PROBLEMS TO SOLVE —
1. Answer these questions about the sleep function post:
(a) In what year did the author write the first blog post on an accurate Sleep function?
(b) What starting value does the static variable `estimate` have in preciseSleep?
(c) On Windows, what does the thread scheduler run on?
2. Edit the sleep function post from "while (high_resolution_clock::now() - start" to "idea is flawed.", replacing "unlucky" with "unfortunate".
3. Pick up the sleep function post after its last sentence and continue writing it.
(PASSAGE SHOWN)
The perfect Sleep() function

13^th February, 2023

In my first blog post back in 2020 (here) I tried to design an accurate Sleep function for use in games and other real-time applications. The preciseSleep function I came up with was fine, but I’ve come up with simpler and better ones since then.

For reference, here’s the old function again:

#include <chrono>
#include <thread>
#include <math.h>
using namespace std;
using namespace chrono;

void preciseSleep(double seconds) {
    static double estimate = 5e-3;
    static double mean = 5e-3;
    static double m2 = 0;
    static int64_t count = 1;
    while (seconds > estimate) {
        auto start = high_resolution_clock::now();
        this_thread::sleep_for(milliseconds(1));
        auto end = high_resolution_clock::now();
        double observed = (end - start).count() / 1e9;
        seconds -= observed;
        ++count;
        double delta = observed - mean;
        mean += delta / count;
        m2 += delta * (observed - mean);
        double stddev = sqrt(m2 / (count - 1));
        estimate = mean + stddev;
    }
    auto start = high_resolution_clock::now();
    auto spinNs = (int64_t)(seconds * 1e9);
    auto delay = nanoseconds(spinNs)
    while (high_resolution_clock::now() - start < delay);
}

It models the inherent sleep delay as a normally distributed random variable. Using this model, it tries to guess how long a 1 millisecond sleep will actually last, and will only sleep if it’s safe. This works pretty well. It’s precise and power efficient. But there are a few problems with it.

First off, this function isn’t reliable. If you get unlucky, the first sleep can randomly delay longer than average, but since that’s the only datapoint, the model will conclude that sleeping is never safe, and that we should always spin. Spinning unnecessarily is bad. The chances of getting unlucky like this might seem small, but it can definitely happen if the computer is under heavy load.

There are ways to patch this up, but why bother when the core idea is flawed.

The OS scheduler isn’t random#

At least on Windows, the thread scheduler runs on a periodic interrupt signal. If you put your thread to sleep, it won’t wake up until the next interrupt. This is what causes the random looking sleep delays. Assuming the scheduler runs once per millisecond, here’s a possible timeline when you call Sleep(1ms).
(End PASSAGE SHOWN)
(DATA UNDER STUDY)
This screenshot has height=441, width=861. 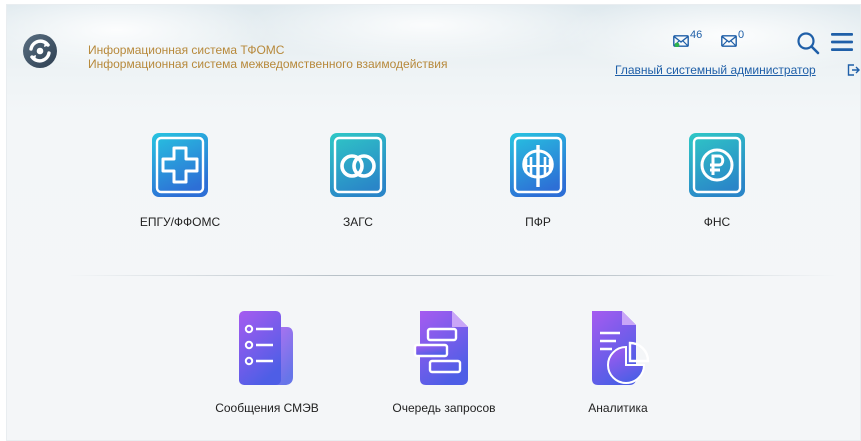 I want to click on outbox-button: 0, so click(x=732, y=38).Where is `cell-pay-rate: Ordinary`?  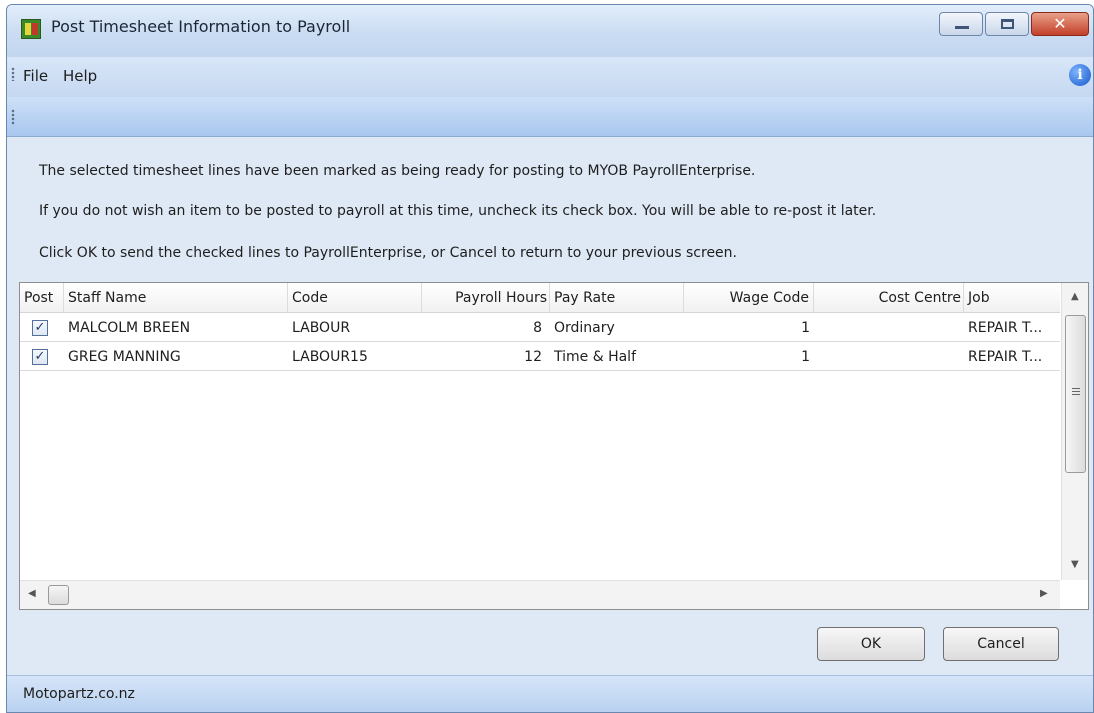
cell-pay-rate: Ordinary is located at coordinates (584, 328). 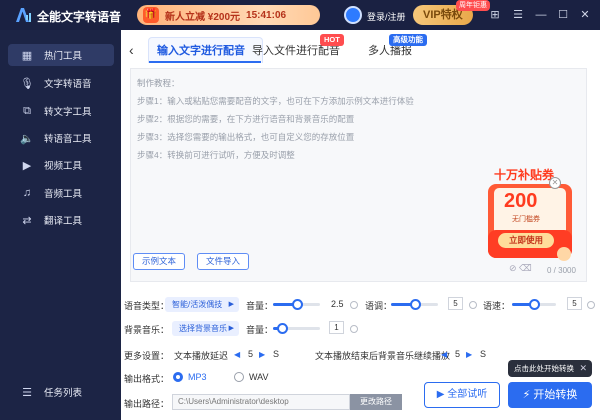 I want to click on start-convert-label: 开始转换, so click(x=556, y=395).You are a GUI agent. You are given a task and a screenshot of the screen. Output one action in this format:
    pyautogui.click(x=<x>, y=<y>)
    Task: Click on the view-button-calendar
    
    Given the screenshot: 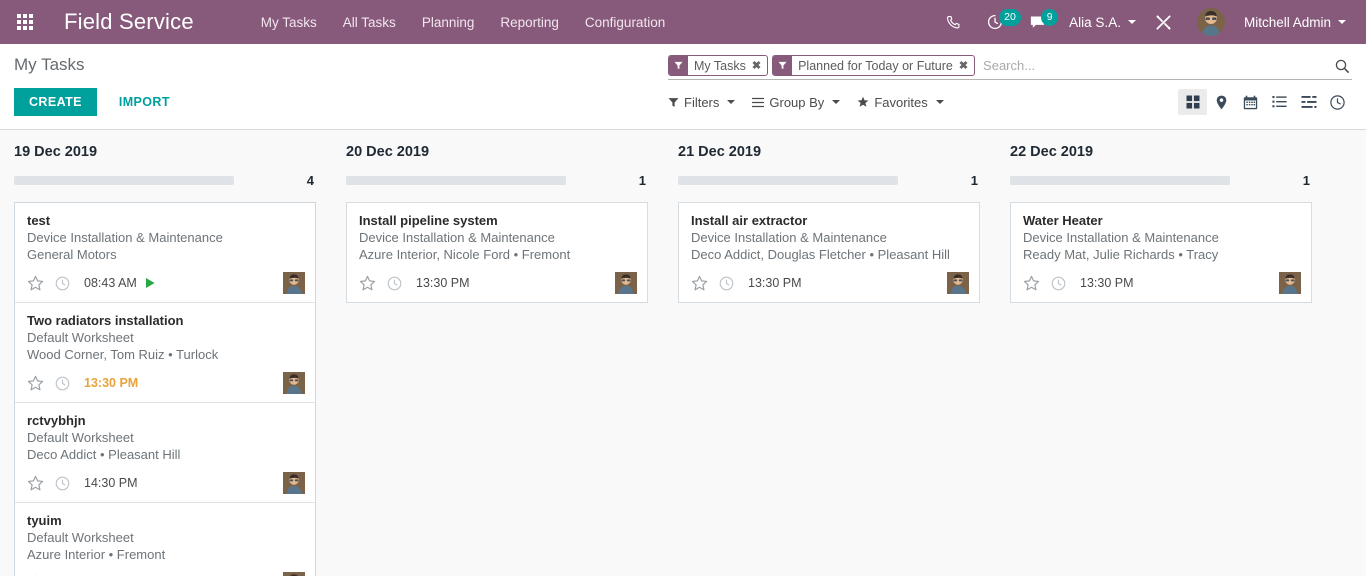 What is the action you would take?
    pyautogui.click(x=1250, y=102)
    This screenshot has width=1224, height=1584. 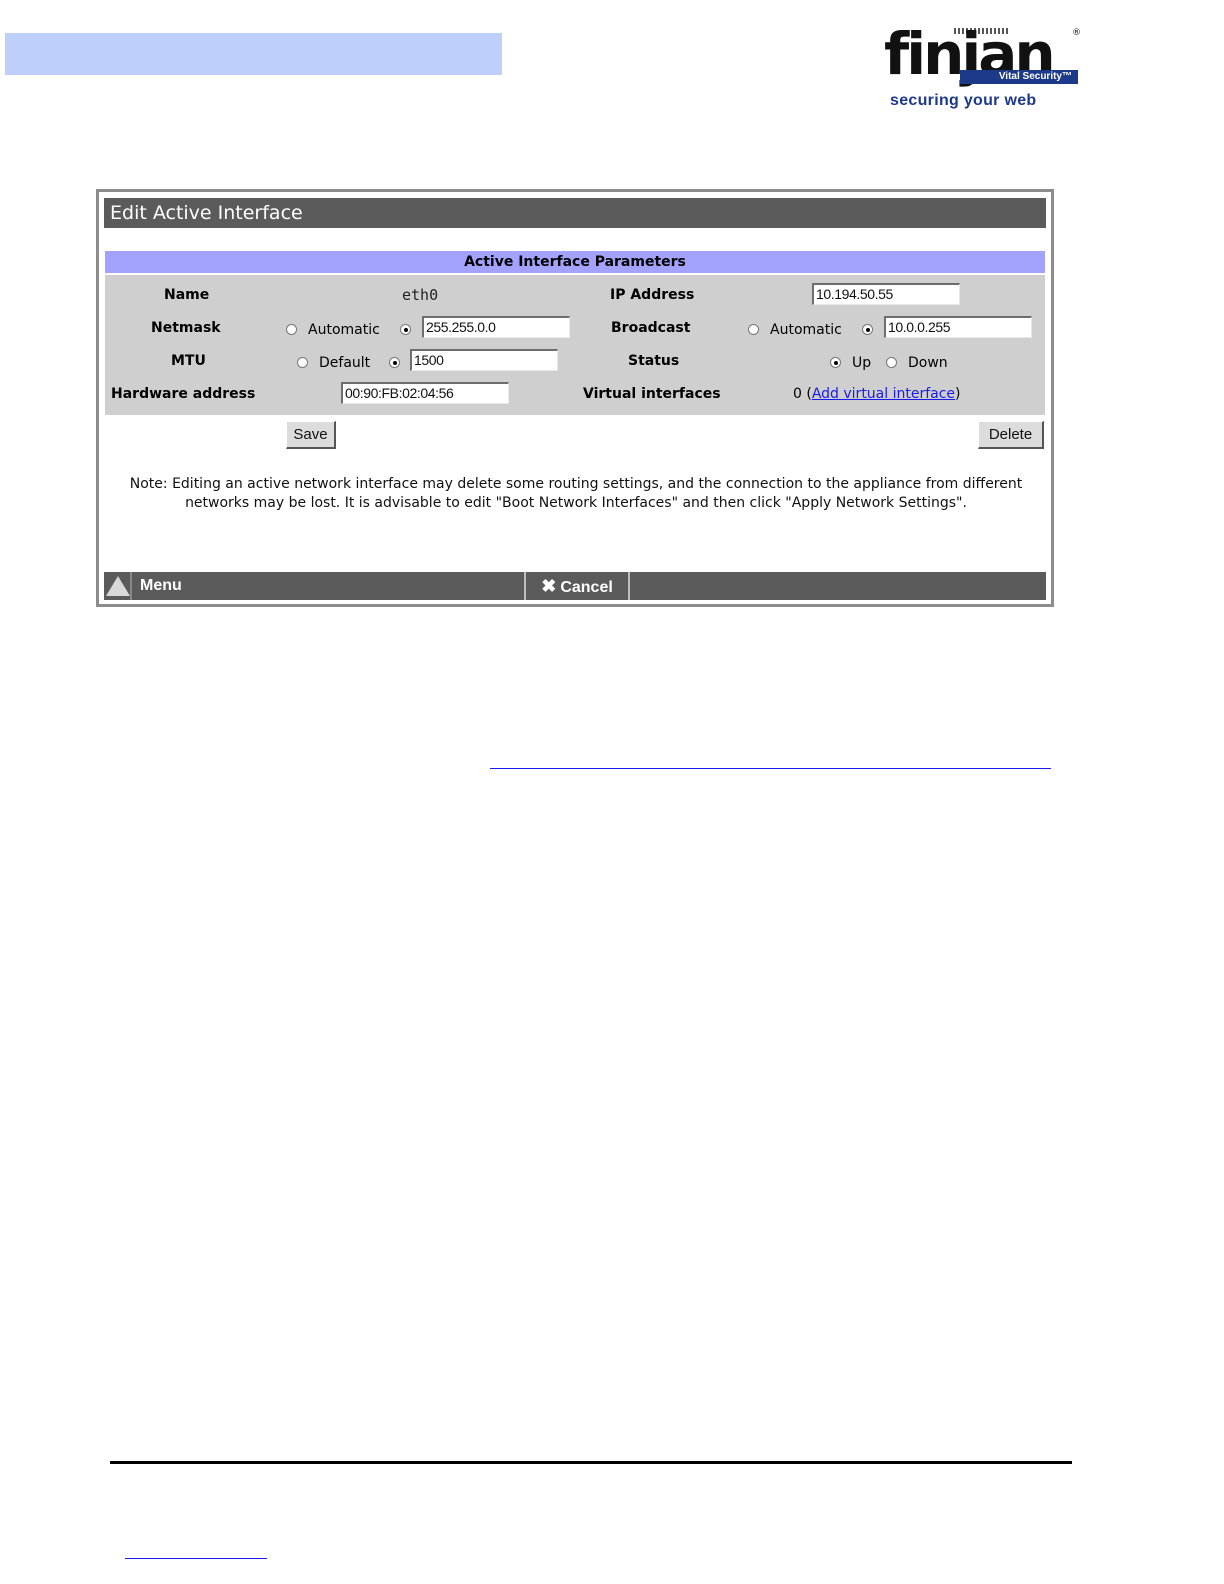 I want to click on mtu-default-radio, so click(x=302, y=362).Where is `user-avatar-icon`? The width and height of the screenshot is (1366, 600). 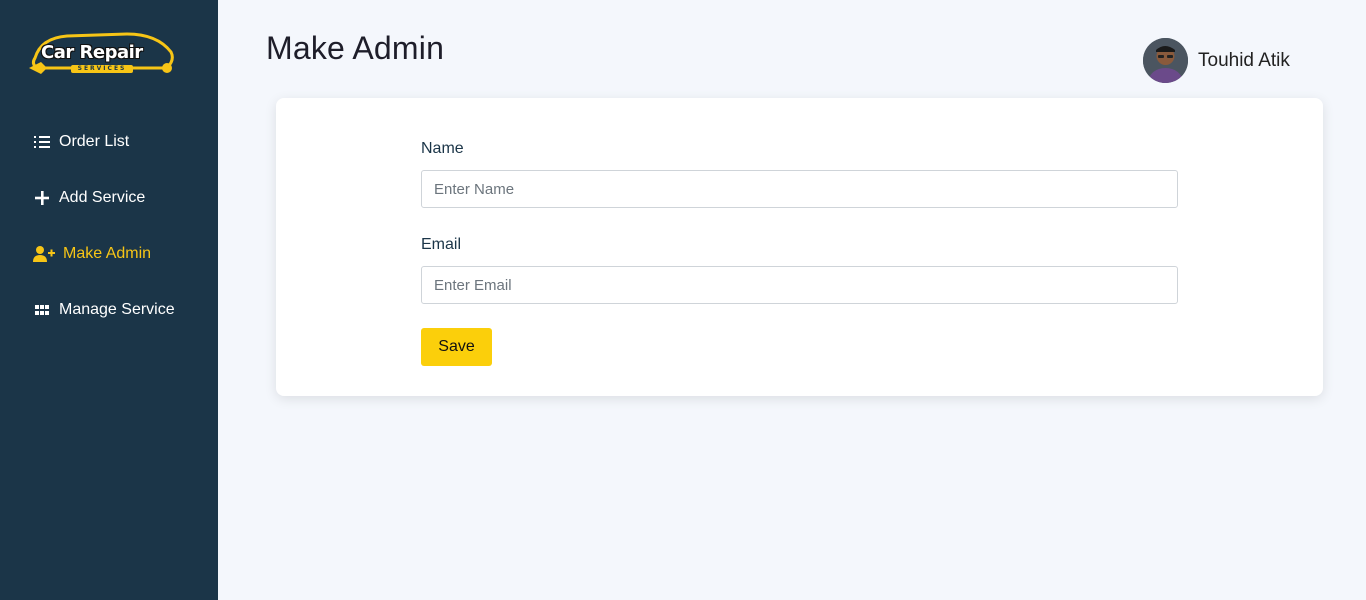 user-avatar-icon is located at coordinates (1166, 60).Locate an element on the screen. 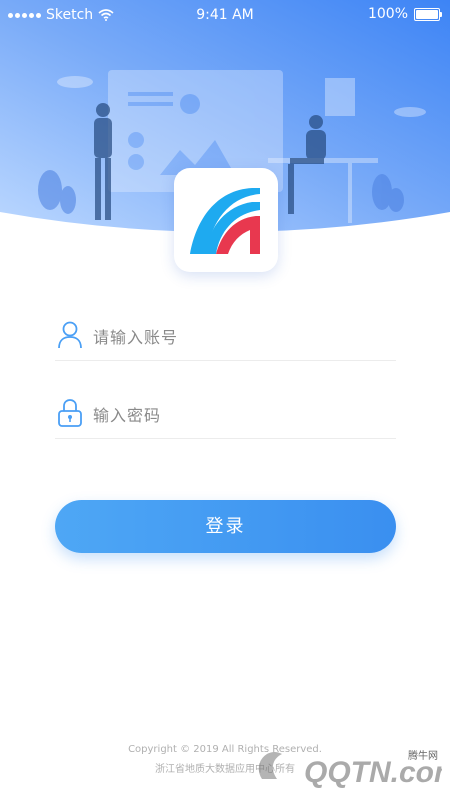 The image size is (450, 800). svg-text: QQTN.com is located at coordinates (373, 772).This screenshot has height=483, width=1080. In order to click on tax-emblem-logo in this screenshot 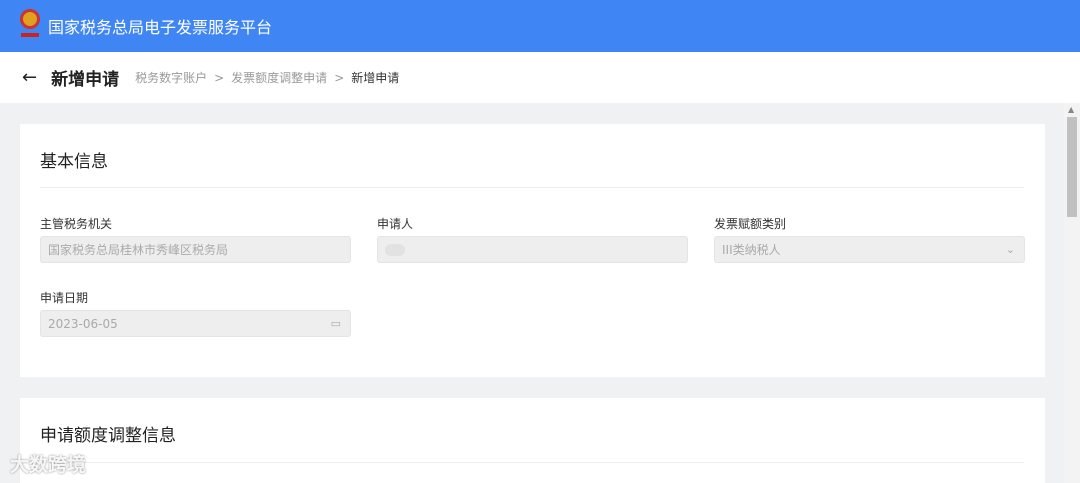, I will do `click(30, 26)`.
(End DATA UNDER STUDY)
TASK-BY-TASK ANSWERS —
1.
(a) 2020
(b) 5e-3
(c) A periodic interrupt signal

2.
while (high_resolution_clock::now() - start < delay);
}

It models the inherent sleep delay as a normally distributed random variable. Using this model, it tries to guess how long a 1 millisecond sleep will actually last, and will only sleep if it’s safe. This works pretty well. It’s precise and power efficient. But there are a few problems with it.

First off, this function isn’t reliable. If you get unfortunate, the first sleep can randomly delay longer than average, but since that’s the only datapoint, the model will conclude that sleeping is never safe, and that we should always spin. Spinning unnecessarily is bad. The chances of getting unfortunate like this might seem small, but it can definitely happen if the computer is under heavy load.

There are ways to patch this up, but why bother when the core idea is flawed.

3.
The thread wake up times are always rounded up to the next scheduler tick. So a thread that calls sleep 0.75 milliseconds into a tick will wake up in 1.25 milliseconds. The sleep delays aren’t random at all, they’re determined by where in the scheduler tick you called sleep. If you call Sleep(T) randomly through the tick, your actual sleep times will end up uniformly distributed between T and T + SCHEDULER_PERIOD.

On Windows, we can directly control the scheduler period using timeBeginPeriod. The default period is something around 15.6ms, but calling timeBeginPeriod(1) at the start of your main function will change it to 1ms for your program. I’ve already shown (here) how a lower scheduler period greatly improves sleeping precision, and now it should be obvious why.

Robust sleep#

The previous preciseSleep tries to guess the scheduler period, but if you call timeBeginPeriod(1) at the start of your program, then you no longer have to guess. You can just assume the worst case, which is that your sleep will take exactly 1 scheduler period longer than you asked. This greatly simplifies the code.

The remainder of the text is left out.